A few of you have noticed that I haven't been posting at my usual 5 or 6 a.m.
I've always been an early riser (read: from 4 a.m. on....) and I love it, and I've always been 'good to go' on six hours sleep. So I'm generally asleep no later than 10 pm., and up for the day between 4 and 5 a.m.
But I have this weird 'cyclical' sleep disorder that works like this when it's happening ... I *go* to sleep easily and quickly, and always have. However, I sometimes wake up anytime after 2:00 a.m. -- and then can't get back to sleep. I've spent years 'fighting' it ... doing 'relaxation therapy', playing tapes, trying a few different meditations, drinking certain kinds of tea, blah, blah, blah... and it really hasn't made any difference.
So I get up. It's lovely, actually ... the city is quiet at that time (not that it's that noisy here anyway), sometimes I'll start a little fire, and I'll wrap a shawl around my shoulders, and knit, of course. An hour or two, maybe three, will go by ... and then, from one minute to the next, I'm cold, and exhausted, and I go back to bed.
Depending on the time I've gone back to bed, I'll set the alarm for a more 'reasonable' hour. Then the alarm goes off, and I either sleep through it, or I wake up, VERY grumpy!
That's what's been happening for the last few days, unfortunately, and since our daytime lives are busy, I haven't been able to blog until later in the day.
But I went to sleep last night at around 10:15 ... and woke up at 4:15 this morning.

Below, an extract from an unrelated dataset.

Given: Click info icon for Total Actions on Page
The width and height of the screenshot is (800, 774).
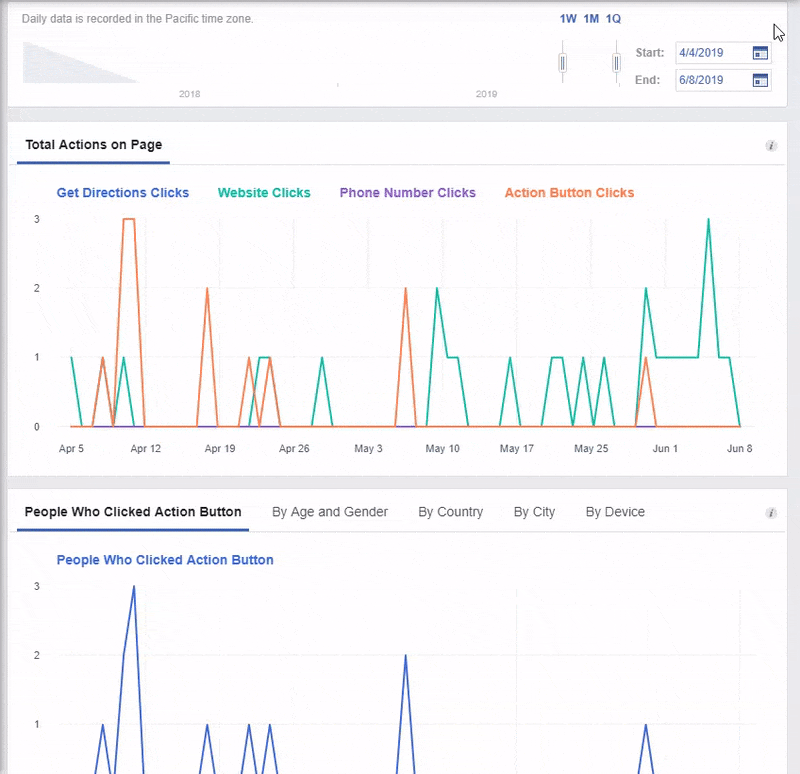Looking at the screenshot, I should click(771, 146).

Back on track!
But I gotta tell ya ... if I think I have it tough (which I don't), I want to tell you about someone who really *does.* I introduced you to Raven in June, when she turned up at World Wide Knit in Public Day and was drop-spindle spinning almost the whole day (scroll down to see her).
Well, Raven was diagnosed, not long after that day, with Lyme Disease. That's bad enough ... but she'd had it, undiagnosed, for 20 years.
That makes the treatment completely different, long-term, controversial and EXPENSIVE. To top it off, she has to go to Seattle to get it. You can read all about Raven's journey this last year here, and her fibre-related blog is here. Raven was a University of Victoria student when her world caved in, and she has very little money.
I can't imagine what living with Lyme would be like, and was feeling pretty helpless about the whole thing ... until some of Raven's friends launched a fund-raising blog for her.
I just wanted to share Raven's story, and if you feel you can donate a little to help her cover her expenses, that would be a bonus.